Bad song idea of the day: 16 voices are all singing different things at once, and you have to pay close attention to separate the voices and figure out which one is the murderer
Good game idea of the day: USCSB-inspired engineering game where you are cursed with terrible luck. After you design your chemical plant, the game runs one million simulations, and you get the worst outcome from any of those simulations. So you have to make the plant so reliable that the chance of any serious disaster is more like one-in-a-billion.
Bad game idea of the day: Deck-building auto-battler where basic movement is only possible via cards like "turn left" and "go forward", so your character's path is determined mostly by the order you draw the cards. It's big challenge to build a deck that even knows how to walk up to the enemy and attack them.
Prompt: Language-translation games where the fictional language maps one-to-one with English words rather than having different usage conventions
Good game idea of the day: Language translation game where the words ARE English words but they DO have different usage conventions because you're translating text from a wildly different (fictional) English-speaking culture or period of history
Ooh, another variation: The scroll tells the exploits of a folk hero, and you WANT them to be true... but the feats described in the real translation are completely implausible, and a nitpicker keeps pointing that out.

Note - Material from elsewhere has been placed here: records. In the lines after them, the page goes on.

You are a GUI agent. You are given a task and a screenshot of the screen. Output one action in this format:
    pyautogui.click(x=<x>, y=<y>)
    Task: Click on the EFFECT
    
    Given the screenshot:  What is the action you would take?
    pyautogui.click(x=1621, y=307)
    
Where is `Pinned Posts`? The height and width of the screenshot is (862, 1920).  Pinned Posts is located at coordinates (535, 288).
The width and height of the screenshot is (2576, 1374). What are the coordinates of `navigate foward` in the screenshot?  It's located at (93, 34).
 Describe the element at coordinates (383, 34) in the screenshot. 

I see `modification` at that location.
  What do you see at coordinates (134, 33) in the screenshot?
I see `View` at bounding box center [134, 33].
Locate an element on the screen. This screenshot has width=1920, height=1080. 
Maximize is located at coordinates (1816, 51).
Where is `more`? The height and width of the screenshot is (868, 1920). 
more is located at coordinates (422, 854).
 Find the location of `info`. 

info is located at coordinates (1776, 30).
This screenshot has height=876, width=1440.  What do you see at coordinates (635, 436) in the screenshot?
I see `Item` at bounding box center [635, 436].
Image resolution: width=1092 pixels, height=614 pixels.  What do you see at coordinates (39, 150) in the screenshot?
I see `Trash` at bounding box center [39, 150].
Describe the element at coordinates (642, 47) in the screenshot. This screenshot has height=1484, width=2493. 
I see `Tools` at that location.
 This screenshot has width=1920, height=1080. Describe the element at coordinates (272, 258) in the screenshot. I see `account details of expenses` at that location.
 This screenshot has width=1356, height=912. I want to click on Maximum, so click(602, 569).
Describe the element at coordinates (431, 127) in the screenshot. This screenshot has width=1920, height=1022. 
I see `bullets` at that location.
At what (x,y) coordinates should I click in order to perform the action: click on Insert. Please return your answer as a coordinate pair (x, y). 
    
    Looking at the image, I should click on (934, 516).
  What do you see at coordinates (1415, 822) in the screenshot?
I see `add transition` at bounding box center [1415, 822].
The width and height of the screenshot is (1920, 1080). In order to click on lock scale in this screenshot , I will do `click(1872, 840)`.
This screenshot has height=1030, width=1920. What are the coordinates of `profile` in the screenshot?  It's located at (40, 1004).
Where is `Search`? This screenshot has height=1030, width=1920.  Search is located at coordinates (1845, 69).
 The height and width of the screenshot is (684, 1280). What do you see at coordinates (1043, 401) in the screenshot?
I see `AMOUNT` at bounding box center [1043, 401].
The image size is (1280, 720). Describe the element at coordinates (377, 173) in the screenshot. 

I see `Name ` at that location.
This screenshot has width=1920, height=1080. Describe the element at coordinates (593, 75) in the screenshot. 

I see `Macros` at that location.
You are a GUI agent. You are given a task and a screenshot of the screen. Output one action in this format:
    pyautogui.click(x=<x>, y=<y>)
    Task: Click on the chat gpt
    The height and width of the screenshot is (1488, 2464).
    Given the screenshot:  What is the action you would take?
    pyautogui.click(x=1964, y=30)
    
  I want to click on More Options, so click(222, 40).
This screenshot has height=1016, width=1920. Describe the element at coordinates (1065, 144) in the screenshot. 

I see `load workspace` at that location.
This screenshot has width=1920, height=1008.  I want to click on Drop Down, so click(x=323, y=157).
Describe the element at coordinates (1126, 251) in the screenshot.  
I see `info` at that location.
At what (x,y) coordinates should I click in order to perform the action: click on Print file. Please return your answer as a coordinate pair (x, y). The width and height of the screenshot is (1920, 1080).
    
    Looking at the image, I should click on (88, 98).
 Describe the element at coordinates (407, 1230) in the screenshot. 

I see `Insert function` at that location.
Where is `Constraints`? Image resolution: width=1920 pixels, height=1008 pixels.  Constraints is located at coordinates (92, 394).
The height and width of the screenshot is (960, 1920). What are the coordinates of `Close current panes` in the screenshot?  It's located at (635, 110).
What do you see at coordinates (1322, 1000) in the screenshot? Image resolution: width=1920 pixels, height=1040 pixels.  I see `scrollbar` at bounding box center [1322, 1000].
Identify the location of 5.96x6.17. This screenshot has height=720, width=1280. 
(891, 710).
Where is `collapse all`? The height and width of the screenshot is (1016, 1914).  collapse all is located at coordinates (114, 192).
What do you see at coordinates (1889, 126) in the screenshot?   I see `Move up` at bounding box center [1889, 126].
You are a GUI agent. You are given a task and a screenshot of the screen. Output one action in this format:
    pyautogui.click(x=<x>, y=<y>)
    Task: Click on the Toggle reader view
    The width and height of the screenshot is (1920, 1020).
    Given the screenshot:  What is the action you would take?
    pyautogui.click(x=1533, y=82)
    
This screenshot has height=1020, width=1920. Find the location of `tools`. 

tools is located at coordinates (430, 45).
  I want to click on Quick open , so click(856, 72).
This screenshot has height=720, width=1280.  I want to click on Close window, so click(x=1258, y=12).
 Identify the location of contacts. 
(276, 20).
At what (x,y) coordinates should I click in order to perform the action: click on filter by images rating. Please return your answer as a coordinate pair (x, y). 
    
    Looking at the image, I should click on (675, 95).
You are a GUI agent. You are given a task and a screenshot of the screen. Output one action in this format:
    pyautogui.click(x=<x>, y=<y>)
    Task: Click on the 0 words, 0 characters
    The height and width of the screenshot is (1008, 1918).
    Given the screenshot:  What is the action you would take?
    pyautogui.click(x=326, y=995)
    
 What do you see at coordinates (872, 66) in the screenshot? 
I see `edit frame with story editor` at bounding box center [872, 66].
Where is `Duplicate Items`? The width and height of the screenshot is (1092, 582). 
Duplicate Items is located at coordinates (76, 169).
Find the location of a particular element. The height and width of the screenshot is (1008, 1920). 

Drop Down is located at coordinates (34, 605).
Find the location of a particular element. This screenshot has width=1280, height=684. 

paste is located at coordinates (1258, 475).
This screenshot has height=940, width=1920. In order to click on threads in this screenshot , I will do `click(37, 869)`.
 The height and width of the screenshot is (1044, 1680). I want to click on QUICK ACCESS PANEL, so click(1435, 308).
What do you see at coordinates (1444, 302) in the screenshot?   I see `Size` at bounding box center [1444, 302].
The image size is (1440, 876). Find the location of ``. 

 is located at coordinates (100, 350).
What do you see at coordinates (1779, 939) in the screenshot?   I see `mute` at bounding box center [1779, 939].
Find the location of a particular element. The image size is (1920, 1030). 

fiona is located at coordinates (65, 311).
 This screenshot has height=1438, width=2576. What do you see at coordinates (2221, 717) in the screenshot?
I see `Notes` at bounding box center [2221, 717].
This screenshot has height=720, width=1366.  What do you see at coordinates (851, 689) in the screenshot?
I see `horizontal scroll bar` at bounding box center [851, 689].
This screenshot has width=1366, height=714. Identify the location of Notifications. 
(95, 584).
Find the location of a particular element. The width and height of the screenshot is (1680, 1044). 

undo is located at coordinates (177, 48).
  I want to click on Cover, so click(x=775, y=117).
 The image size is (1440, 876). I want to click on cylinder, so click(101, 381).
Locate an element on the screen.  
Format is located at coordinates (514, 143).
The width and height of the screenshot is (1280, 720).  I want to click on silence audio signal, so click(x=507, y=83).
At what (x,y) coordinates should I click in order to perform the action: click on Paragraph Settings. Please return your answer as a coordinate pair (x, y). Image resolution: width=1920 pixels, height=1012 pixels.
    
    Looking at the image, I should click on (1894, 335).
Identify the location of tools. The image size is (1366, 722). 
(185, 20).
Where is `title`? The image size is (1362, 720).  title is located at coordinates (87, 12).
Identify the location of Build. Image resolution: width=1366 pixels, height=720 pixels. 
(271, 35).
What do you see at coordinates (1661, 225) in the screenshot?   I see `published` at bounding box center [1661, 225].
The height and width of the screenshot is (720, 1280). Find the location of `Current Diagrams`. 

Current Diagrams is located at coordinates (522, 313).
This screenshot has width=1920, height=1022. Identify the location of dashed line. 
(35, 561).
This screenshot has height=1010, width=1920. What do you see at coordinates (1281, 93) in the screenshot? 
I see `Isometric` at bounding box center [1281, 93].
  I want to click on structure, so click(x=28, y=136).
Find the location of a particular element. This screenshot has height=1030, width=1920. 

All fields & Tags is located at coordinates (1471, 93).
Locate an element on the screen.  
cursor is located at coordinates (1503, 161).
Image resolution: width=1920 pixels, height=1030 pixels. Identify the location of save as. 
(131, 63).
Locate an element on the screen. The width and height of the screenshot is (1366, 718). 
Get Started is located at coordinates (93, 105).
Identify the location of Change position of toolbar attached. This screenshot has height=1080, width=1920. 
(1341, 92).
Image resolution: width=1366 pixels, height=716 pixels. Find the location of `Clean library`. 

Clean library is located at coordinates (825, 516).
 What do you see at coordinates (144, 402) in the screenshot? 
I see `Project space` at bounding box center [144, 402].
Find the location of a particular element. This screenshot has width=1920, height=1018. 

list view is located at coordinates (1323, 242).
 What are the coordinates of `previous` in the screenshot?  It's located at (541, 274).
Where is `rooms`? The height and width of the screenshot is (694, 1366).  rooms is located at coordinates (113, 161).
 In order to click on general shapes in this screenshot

So your job is to make up FAKE alternative translations that give an excuse for how the folk hero might've actually done the things in the scroll
Bad game idea of the day: Outer-frame narrative where your archeology team is translating an ancient scroll... Most of the gameplay depicts the actual historical events from the scroll... but your team keeps mistranslating it and ridiculous things happen in the game and then you have to call out the errors and have a Phoenix Wright-style trial about what the real translation must've been
Good story idea of the day: An Autistic wizard casts a spell which makes it impossible to protest and have it be taken as playful (e.g. if you're being praised and say "oh, stop", the speaker will automatically assume you actually want them to stop). This is obviously helpful to Autistic people, but the main story is an empathetic exploration of neurotypical characters struggling to cope with having to say what they actually want, and then learning to adapt to it
Bad game idea of the day: The main character has ADHD. You control their hands, and you are trying to sabotage them by making them put stuff down in places where they will be unable to find it again
Bad game idea of the day: You are a compiler and your job is to optimize code by applying optimization rules, but you hate humans and so the goal is to apply the optimization rules in the worst possible order so their code is slow for no reason
Bad game idea of the day: You watch a computer-controlled protagonist having organic conversations with NPCs, and you have to correctly interpret when this should count as a Quest being added to the protagonist's Quest Log.